It’s time to start cashing them in.
For more than two decades, Social Security collected more money in payroll taxes than it paid out in benefits — billions more each year.
Not anymore. This year, for the first time since the 1980s, when Congress last overhauled Social Security, the retirement program is projected to pay out more in benefits than it collects in taxes — nearly $29 billion more.
Sounds like a good time to start tapping the nest egg. Too bad the federal government already spent that money over the years on other programs, preferring to borrow from Social Security rather than foreign creditors.

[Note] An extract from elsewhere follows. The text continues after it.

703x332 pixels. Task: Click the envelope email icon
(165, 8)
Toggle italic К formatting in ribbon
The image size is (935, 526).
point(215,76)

In return, the Treasury Department issued a stack of IOUs — in the form of Treasury bonds — which are kept in a nondescript office building just down the street from Parkersburg’s municipal offices.
Now the government will have to borrow even more money, much of it abroad, to start paying back the IOUs, and the timing couldn’t be worse. The government is projected to post a record $1.5 trillion budget deficit this year, followed by trillion dollar deficits for years to come.
Social Security’s shortfall will not affect current benefits. As long as the IOUs last, benefits will keep flowing. But experts say it is a warning sign that the program’s finances are deteriorating. Social Security is projected to drain its trust funds by 2037 unless Congress acts, and there’s concern that the looming crisis will lead to reduced benefits.
“This is not just a wake-up call, this is it. We’re here,” said Mary Johnson, a policy analyst with The Senior Citizens League, an advocacy group. “We are not going to be able to put it off any more.”
For more than two decades, regardless of which political party was in power, Congress has been accused of raiding the Social Security trust funds to pay for other programs, masking the size of the budget deficit.
Remember Al Gore’s “lockbox,” the one he was going to use to protect Social Security? The former vice president talked about it so much during the 2000 presidential campaign that he was parodied on “Saturday Night Live.”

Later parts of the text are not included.